W Niemczech - na największym pojedynczym rynku UE - ubiegłoroczna sprzedaż zamknęła się wynikiem 2,917 mln rejestracji, czyli o 19,1 proc. gorszym niż na koniec roku 2019. Spadek rejestracji w Polsce, gdzie wg ACEA do nabywców trafiło w ubiegłym roku 428 347 (-22,9 proc.) wpisuje się z grubsza w europejską średnią.
Wymownym jest fakt, że cała piętnastka z listy najpotężniejszych dostawców nowych aut w UE zanotowała spadki sprzedaży. Najwięcej pojazdów - 3 881 mln - dostarczyła europejskim klientom Grupa Volkswagena (-21,7 proc.). Na drugim miejscu sklasyfikowano PSA z wynikiem 2,467 mln rejestracji (-30,3 proc.). Trzecie miejsce przypadło Grupie Renault, która dostarczyła klientom 1,227 mln pojazdów (-25,7 proc. W pierwszej piątce znajdziemy jeszcze: Grupę BMW (847 481 rejestracji; - 19,2 proc.) oraz Grupę Hyundaia (841 520 rejestracji; -21,0 proc.).

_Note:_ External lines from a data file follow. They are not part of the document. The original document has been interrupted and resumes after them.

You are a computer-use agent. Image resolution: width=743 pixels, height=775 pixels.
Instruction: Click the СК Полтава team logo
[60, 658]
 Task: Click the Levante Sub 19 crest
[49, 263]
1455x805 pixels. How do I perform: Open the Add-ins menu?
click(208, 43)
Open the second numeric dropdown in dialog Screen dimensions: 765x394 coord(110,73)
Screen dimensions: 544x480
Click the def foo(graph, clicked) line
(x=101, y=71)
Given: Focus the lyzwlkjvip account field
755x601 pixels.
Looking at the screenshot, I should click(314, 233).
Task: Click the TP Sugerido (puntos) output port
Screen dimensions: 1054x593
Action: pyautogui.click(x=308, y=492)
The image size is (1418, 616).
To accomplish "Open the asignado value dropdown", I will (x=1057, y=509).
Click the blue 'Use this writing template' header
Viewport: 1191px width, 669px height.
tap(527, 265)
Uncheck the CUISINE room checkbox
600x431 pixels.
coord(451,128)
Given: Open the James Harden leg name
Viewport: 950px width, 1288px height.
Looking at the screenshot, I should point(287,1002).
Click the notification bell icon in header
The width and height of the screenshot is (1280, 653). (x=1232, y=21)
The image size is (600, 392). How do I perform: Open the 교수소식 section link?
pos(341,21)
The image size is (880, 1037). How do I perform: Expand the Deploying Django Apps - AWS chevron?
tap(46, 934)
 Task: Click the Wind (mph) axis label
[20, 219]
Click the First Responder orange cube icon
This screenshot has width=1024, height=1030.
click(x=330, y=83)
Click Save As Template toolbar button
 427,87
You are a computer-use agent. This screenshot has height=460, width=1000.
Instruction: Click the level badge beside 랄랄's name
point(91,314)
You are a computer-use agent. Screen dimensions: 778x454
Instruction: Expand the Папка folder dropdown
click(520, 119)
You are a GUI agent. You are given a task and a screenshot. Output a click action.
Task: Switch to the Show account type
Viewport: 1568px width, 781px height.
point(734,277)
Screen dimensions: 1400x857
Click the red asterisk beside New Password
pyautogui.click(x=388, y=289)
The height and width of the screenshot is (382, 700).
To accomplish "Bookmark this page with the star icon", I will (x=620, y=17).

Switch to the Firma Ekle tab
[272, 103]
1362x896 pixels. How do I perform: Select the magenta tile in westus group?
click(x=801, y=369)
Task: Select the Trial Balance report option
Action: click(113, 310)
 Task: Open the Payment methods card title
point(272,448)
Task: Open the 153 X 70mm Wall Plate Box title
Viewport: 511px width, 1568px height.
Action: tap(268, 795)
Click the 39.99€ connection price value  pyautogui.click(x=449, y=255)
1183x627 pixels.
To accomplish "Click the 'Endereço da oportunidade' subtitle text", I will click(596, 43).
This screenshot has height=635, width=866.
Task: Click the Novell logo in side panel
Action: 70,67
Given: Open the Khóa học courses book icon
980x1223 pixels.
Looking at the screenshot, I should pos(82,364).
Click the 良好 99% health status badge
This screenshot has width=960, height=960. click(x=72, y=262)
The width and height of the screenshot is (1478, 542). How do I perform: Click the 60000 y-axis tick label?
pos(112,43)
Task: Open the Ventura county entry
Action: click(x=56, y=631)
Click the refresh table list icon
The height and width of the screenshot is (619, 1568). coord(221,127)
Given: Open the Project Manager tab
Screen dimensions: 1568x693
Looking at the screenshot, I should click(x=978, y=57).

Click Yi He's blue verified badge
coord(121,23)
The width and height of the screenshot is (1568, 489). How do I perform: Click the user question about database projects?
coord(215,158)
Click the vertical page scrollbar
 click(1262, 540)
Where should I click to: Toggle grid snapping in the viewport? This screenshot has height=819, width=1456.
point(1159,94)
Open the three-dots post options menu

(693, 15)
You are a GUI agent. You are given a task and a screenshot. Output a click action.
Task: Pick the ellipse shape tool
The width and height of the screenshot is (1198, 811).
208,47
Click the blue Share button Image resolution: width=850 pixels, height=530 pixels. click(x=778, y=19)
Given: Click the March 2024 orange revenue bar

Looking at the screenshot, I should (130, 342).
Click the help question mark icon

Biorąc pod uwagę poszczególnych producentów największe spadki sprzedaży w skali całego kontynentu odnotowały: Mazda (-41,7 proc.), Opel (-40,4 proc.) i Jaguar (39,4 proc.). Załamanie rynku w najmniejszym stopniu objęło: Porsche (-7,6 proc.), Toyotę (-12,7 proc.) i Volvo (-15,6 proc.).